Engine Test Run, Unloaded
Posted August 23, 2003 Subj: Two stroke engine class
Since my knowledge of engines is nonexistent, I felt I would benefit from a 9 week class at the local college MATC, (Madison Area Technical College) on the fundamentals of the two stroke engines.
My question is: Do I need the re-drive and prop to run the engine? Is there another setup that would allow me to run the engine in the class? I'm sure he will not allow me to swing a 60" prop.
Thanks in advance.
REPLY: Bob Robertson:
Take it from someone who works on these engines daily and has seen the result of running these engines without a load of some type (either a flywheel or reduction drive w/ prop etc.).
The engine can easily rev well beyond its design limits with just a touch of the throttle. Even a touch of the throttle can destroy the engine. As a matter of fact . . . I have one in a box under my workbench that is a result of exactly that.

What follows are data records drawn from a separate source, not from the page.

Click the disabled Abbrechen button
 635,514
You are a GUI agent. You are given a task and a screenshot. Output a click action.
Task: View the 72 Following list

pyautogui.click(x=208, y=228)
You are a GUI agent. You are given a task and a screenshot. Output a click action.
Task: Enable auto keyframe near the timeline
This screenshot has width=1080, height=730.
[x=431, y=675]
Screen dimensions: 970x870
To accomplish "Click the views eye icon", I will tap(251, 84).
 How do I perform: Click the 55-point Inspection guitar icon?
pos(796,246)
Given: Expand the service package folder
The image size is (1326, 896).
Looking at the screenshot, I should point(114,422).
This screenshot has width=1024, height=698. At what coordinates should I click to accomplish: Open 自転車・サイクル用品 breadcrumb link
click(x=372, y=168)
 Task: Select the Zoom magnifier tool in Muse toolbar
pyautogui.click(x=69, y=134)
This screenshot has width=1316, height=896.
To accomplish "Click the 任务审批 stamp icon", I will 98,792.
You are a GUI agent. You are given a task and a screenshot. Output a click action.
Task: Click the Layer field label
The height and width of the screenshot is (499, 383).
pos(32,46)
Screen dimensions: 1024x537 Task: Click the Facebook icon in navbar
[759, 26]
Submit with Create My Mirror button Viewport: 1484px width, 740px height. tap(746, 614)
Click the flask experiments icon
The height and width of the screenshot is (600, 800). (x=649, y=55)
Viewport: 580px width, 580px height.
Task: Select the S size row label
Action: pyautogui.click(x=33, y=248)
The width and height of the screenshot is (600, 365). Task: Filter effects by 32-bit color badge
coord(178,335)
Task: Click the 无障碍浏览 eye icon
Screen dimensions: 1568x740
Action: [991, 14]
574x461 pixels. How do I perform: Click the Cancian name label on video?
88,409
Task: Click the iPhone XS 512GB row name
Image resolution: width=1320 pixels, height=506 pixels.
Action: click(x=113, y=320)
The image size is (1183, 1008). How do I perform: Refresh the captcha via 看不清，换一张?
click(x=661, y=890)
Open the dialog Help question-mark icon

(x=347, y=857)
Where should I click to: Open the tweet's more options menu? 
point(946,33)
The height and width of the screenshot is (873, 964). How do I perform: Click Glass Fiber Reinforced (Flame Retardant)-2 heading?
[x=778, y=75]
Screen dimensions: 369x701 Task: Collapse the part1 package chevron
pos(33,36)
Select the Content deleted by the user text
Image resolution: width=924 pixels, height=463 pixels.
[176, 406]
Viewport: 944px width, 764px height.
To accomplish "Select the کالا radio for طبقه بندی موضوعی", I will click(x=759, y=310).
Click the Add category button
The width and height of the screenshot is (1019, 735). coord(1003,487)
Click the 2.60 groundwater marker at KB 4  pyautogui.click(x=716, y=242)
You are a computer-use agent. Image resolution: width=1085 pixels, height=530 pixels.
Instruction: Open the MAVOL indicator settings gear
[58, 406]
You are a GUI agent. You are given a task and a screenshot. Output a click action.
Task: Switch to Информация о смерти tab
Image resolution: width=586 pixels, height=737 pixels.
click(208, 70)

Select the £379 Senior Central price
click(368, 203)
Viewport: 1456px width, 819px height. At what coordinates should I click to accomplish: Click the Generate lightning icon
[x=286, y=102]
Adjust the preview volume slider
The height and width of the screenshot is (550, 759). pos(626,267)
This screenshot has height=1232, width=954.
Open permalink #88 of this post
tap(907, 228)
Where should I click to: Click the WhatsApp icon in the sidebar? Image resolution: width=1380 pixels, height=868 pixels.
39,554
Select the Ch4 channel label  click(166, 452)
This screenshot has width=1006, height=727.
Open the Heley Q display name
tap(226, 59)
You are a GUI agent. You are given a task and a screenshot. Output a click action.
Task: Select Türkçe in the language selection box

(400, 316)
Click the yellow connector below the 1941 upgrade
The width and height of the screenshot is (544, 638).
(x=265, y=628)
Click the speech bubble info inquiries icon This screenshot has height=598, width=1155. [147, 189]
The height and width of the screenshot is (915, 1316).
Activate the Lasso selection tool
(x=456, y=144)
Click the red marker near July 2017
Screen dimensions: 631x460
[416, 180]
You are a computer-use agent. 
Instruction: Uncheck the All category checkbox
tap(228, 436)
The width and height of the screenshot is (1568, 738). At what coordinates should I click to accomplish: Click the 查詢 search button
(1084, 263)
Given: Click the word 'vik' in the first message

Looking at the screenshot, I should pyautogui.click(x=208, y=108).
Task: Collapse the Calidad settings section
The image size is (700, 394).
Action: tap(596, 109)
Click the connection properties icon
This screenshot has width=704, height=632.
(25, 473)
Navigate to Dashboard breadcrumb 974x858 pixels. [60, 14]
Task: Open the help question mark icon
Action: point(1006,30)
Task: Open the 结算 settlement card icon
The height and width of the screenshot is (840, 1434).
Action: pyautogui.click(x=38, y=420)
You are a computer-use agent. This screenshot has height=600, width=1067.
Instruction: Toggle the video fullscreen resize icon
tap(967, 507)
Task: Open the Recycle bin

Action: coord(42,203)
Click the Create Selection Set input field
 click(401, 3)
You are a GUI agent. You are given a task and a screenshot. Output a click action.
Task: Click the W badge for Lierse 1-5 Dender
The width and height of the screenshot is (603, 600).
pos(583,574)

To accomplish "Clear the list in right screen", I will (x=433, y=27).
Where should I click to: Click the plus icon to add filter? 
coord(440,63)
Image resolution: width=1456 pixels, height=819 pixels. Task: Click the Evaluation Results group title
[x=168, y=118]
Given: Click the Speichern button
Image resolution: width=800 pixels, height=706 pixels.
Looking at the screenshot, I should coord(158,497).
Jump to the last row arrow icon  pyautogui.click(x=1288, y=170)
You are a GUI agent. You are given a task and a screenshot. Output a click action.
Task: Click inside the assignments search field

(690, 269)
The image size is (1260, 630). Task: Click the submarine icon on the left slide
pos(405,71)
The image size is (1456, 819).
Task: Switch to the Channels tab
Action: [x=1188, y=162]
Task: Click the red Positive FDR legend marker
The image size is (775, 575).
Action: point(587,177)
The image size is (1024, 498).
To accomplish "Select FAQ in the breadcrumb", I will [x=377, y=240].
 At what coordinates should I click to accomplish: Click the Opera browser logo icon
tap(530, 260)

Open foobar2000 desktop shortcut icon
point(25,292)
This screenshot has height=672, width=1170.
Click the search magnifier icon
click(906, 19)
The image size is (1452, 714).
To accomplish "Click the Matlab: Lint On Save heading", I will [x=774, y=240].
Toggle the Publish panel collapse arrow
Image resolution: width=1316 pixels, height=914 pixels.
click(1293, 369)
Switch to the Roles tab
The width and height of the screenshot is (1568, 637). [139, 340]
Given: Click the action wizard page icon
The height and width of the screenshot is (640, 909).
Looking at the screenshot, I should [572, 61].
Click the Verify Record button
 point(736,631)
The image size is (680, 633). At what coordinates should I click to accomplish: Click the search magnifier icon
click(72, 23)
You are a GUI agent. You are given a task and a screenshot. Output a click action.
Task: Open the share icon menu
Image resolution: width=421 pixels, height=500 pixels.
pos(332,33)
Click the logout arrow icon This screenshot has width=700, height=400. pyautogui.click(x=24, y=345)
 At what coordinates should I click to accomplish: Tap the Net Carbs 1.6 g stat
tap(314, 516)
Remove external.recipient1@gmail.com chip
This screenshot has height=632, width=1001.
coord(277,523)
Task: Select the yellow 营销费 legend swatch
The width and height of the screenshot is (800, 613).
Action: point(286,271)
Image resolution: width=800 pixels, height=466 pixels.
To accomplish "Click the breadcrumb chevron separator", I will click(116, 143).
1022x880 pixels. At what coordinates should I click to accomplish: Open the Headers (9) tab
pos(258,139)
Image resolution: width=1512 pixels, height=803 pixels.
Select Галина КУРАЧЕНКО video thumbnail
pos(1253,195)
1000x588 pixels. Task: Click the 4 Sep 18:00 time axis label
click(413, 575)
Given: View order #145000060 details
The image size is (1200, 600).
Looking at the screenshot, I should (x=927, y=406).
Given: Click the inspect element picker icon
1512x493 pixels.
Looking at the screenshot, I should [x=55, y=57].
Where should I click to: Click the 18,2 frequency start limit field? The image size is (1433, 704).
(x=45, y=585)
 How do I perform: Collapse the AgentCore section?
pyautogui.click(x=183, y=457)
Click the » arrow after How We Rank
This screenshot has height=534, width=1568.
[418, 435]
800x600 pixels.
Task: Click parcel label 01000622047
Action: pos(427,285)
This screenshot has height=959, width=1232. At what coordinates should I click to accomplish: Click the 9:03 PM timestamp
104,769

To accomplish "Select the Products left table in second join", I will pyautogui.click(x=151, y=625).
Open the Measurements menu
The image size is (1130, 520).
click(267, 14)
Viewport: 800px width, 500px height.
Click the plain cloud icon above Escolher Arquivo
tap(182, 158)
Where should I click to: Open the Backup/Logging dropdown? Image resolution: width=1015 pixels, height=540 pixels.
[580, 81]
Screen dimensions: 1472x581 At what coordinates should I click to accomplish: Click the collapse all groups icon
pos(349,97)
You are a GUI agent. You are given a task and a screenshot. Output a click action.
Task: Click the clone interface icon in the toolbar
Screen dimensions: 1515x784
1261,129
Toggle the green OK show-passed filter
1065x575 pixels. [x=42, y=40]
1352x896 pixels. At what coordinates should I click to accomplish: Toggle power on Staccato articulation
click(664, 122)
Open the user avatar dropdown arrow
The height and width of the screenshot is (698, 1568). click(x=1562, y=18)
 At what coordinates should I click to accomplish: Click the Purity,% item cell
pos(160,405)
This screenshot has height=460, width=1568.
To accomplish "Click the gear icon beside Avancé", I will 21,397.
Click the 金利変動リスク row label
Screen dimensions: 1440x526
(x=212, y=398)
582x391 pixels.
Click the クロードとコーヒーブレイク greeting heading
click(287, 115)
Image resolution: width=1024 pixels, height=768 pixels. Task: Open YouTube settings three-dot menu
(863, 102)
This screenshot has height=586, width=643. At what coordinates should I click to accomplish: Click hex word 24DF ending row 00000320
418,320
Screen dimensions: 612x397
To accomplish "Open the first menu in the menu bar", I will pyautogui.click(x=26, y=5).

The following story is true:
The customer placed his engine (a 503) on his work bench and set the points. He then decided that he would test run the engine (it had a type A gear box and an older model Air-Drive electric starter).
He clamped the motor mount to the bench, located a battery and a temporary fuel tank. He did not have the impulse fuel pump handy so he hooked up an electric fuel pump to supply the carburetor with gasoline.
Now, all this is happening inside his garage/shop . . . as we continue . . .
He connected the electric fuel pump to the battery and filled the carburetor bowl. He had jury- rigged the starter directly to the battery, so all he had to do was touch the engine ground to the negative post on the battery and the engine would turn over. He had planned to just short out the grounding cables to shut off the engine.
He hooked a small cable into the top of the carburetor to act as a throttle. He touched the starter ground to the battery and the engine came to life...... Here is where it all fell apart (literally) ...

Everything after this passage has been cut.